The project started out as an “evidence-based workshop” targeted at elementary school classes, said Wan. After launching, the Acne Education Project garnered the attention of a local dermatology resident, who connected the project leaders with three local Canadian dermatologists who reviewed their presentation.

This year, the Acne Education Project delivers free educational presentations to elementary and middle schools from grades five to eight across BC.

“We’ve been able to present to over 40 different schools so far,” Wan said.

The project preaches three aspects within its presentation: prevention, management and reaching out.

According to Wan, developing a skin care routine can help in the prevention of inflammatory, comedonal and nodulocystic acne.

“Having a good and consistent skincare routine can help prevent or combat these [types of acne],” he said, “but it’s important to be gentle.”

He also mentioned balance. “Exercising, having good hygiene, changing masks and pillowcases. These are all different things we can touch on in terms of prevention.”

When discussing acne management, Wan said many over-the-counter options are available. He warned about the many but perhaps less effective alternatives available in pharmacies.

“When I was in high school, I was so desperate to find something that worked,” he said. “I put my own earnings into buying products that I thought would help. In the long run, I ended up wasting a lot of money to try and fix my skin.”

Wan said the severity of acne can be subjective, but speaking to a doctor is important if it’s affecting daily life.

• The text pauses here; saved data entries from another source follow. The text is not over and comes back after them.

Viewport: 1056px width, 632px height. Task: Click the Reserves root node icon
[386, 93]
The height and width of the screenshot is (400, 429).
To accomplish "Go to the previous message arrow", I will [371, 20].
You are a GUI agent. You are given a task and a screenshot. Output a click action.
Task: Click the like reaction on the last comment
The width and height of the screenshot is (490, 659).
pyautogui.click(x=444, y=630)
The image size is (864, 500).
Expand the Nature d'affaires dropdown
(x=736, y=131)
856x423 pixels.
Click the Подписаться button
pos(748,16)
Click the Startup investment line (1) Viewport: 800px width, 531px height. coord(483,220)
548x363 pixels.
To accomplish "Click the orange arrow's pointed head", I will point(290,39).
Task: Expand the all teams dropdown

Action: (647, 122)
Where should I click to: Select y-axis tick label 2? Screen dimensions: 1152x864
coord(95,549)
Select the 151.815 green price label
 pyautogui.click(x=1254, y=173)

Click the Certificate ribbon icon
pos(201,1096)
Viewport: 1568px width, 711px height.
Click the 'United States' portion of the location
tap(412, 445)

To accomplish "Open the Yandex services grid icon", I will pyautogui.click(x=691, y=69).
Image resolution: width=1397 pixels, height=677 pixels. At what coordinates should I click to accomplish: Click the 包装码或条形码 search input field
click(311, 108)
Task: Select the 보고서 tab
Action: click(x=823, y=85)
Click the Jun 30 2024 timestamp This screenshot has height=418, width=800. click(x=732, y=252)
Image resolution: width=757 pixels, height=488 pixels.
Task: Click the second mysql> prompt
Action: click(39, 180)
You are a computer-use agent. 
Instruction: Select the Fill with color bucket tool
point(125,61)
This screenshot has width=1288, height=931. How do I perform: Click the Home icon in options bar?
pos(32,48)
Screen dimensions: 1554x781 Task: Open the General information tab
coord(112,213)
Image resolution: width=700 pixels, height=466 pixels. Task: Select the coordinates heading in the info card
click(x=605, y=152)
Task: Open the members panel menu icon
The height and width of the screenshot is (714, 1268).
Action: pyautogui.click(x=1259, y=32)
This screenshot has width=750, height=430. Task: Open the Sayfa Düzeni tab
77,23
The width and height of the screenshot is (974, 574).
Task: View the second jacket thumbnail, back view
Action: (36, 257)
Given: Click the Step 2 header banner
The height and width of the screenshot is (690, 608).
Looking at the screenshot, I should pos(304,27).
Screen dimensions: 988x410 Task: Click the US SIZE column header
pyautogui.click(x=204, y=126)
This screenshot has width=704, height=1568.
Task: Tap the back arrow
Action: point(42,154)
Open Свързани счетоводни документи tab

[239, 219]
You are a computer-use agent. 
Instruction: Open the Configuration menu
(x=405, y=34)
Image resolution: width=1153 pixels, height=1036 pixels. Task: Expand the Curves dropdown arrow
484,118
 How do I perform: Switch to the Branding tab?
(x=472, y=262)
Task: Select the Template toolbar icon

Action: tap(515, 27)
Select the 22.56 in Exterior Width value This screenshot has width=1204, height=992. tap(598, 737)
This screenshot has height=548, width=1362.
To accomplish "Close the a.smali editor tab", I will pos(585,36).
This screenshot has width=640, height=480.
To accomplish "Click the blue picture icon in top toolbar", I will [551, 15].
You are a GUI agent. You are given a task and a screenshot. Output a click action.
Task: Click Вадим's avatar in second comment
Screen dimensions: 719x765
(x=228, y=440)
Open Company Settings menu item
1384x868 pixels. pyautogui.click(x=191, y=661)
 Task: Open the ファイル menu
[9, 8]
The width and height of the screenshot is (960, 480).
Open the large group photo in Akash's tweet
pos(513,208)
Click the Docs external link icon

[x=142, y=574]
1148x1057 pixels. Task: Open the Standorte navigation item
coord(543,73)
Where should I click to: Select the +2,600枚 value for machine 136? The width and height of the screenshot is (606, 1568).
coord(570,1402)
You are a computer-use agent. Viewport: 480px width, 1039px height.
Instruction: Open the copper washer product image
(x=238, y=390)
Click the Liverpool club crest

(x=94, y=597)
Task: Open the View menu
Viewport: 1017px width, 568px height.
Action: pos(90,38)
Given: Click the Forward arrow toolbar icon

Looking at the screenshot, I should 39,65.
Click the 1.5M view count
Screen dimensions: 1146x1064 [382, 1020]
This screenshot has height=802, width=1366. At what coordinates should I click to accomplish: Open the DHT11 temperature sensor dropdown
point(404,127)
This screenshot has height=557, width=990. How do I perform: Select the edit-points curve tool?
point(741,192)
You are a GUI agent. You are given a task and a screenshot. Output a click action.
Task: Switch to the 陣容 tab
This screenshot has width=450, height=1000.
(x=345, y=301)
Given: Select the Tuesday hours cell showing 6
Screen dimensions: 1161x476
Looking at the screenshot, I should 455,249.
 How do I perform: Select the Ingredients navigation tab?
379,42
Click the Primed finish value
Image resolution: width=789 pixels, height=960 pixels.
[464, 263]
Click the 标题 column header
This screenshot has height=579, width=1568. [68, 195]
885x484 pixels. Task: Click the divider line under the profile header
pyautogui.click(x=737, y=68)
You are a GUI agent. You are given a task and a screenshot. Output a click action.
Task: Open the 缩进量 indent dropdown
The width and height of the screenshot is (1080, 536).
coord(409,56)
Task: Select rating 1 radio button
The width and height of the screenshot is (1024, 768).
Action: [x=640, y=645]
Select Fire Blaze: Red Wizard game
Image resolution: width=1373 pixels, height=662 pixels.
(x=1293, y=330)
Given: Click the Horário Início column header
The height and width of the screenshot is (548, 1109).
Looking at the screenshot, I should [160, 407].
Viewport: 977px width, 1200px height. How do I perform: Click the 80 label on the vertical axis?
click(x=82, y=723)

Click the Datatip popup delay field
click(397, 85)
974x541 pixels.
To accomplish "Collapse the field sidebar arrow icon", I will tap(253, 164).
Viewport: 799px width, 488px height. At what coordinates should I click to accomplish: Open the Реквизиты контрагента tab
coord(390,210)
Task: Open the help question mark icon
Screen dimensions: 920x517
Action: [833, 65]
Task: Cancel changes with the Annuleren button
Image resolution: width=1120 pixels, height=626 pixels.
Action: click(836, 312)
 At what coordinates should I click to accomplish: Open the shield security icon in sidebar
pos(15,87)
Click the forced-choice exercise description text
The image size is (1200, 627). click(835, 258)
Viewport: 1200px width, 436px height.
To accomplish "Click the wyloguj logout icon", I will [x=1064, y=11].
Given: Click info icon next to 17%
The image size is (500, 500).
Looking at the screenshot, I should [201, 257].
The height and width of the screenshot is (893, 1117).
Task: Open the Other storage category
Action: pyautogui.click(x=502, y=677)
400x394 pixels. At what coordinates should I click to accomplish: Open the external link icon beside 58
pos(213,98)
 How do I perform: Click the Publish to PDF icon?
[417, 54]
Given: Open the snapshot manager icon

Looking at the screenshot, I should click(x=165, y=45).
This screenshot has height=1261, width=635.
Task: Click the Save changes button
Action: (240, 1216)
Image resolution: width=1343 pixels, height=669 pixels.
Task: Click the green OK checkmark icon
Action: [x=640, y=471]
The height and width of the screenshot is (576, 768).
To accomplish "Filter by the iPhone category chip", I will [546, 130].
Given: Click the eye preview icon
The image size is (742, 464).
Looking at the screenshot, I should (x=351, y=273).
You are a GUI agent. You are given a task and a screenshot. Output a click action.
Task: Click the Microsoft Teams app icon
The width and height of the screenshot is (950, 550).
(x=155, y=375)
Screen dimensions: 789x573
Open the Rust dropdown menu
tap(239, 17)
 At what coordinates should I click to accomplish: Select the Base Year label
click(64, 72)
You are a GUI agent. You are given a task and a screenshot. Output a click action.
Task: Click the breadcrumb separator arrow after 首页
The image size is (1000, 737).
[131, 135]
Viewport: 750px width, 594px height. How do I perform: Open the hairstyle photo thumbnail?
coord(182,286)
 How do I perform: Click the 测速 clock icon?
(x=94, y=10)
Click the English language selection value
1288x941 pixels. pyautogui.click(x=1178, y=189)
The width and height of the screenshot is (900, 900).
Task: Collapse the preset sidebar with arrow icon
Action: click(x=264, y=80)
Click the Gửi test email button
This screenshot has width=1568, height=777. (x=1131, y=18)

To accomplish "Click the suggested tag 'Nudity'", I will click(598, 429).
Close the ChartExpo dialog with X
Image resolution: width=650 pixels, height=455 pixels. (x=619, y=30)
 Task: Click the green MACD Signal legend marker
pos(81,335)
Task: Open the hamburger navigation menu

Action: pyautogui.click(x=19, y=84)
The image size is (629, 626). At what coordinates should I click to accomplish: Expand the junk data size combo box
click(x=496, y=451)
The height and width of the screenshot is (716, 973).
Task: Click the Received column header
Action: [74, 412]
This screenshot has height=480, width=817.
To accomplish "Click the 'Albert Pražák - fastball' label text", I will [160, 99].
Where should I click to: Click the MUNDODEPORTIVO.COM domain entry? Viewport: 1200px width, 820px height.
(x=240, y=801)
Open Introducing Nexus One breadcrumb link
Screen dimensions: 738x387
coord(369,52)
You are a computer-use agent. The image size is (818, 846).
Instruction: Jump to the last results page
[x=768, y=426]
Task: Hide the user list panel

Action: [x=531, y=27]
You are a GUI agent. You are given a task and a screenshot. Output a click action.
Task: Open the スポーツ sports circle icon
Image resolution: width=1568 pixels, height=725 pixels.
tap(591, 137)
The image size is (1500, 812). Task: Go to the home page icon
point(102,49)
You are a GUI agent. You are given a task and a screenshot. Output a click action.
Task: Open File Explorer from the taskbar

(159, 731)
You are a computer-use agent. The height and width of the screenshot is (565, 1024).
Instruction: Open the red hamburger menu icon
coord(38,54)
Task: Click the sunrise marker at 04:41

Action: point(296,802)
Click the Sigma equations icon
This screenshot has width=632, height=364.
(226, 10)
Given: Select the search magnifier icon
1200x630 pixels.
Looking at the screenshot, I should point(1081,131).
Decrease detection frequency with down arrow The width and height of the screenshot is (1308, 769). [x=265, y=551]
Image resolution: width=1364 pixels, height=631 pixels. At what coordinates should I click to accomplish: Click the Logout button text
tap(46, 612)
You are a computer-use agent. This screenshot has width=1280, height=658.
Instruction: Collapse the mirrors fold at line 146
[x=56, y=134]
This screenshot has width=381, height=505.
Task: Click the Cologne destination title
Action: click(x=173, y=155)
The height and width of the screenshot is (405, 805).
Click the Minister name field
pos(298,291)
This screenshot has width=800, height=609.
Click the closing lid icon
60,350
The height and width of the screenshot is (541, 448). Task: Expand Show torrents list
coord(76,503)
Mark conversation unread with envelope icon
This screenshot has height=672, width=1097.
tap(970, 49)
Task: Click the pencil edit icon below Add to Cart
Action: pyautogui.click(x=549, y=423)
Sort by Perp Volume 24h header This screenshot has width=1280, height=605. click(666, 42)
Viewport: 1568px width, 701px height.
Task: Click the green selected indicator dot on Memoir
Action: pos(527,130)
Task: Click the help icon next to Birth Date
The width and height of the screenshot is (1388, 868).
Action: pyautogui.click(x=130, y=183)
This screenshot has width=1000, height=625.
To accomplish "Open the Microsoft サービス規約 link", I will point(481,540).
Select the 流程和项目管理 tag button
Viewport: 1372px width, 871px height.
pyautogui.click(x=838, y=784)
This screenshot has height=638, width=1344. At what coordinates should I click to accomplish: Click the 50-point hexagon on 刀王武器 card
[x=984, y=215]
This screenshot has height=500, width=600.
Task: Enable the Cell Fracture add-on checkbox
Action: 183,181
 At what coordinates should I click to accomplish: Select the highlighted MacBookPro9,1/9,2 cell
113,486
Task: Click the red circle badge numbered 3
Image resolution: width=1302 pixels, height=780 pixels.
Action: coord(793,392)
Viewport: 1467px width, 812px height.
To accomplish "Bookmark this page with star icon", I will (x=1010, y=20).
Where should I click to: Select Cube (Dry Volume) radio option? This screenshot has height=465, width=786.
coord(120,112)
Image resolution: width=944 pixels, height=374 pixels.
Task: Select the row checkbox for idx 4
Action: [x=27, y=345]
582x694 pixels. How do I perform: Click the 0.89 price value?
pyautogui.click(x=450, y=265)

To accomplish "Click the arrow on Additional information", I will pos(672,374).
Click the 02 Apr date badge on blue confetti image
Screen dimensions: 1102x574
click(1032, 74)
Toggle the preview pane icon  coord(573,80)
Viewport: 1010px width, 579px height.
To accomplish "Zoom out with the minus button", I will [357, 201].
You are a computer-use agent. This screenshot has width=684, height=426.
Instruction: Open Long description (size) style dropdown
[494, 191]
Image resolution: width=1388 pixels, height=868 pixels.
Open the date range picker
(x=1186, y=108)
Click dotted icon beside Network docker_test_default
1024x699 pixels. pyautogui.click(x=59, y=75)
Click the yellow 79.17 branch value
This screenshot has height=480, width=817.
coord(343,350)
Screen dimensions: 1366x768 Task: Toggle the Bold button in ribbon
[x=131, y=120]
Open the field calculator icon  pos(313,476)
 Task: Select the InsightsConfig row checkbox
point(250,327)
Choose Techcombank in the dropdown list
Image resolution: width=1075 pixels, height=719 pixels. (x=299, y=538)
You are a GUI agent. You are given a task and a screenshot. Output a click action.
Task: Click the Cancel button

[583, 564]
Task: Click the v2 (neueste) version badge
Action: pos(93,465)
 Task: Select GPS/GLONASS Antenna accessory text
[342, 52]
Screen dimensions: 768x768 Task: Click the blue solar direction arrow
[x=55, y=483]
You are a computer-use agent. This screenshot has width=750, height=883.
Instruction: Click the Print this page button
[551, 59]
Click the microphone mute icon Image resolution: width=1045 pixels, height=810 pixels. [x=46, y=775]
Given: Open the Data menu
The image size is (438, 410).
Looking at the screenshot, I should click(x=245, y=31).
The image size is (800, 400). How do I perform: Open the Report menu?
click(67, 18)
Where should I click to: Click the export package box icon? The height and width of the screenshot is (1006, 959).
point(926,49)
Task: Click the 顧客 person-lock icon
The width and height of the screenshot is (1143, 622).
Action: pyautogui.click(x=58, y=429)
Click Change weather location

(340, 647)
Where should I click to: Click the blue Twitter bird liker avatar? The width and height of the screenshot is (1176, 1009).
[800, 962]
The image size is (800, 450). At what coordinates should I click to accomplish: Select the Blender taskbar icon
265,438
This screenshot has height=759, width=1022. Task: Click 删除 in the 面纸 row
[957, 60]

A big part of the project is also addressing the negative stigma surrounding acne. A 2020 meta-analysis from the Journal of the American Academy of Dermatology found there to be a “significant association of acne vulgaris with depression.”

Up to 90 per cent of students will experience acne at some point in their lives,” Wan said. “Yet we don’t really talk about it, ever. For any dermatological condition, there’s a stigma that it could be infectious or that someone with acne is dirty.”

The work of the Acne Education Project is gaining traction, with members gaining recognition from the Canadian Dermatology Association. The project won the Public Education Award presented by the association in late July of this year.

“We really hope to use this recognition to spearhead our next steps,” Wan said. He said the Acne Education Project is trying to expand across rural BC. Members of the project are currently looking at grants to expand its operations.

“Eventually we want to reach a stage where we can get in touch with the Minister of Education, possibly integrating a little bit of acne education in the elementary school-level.”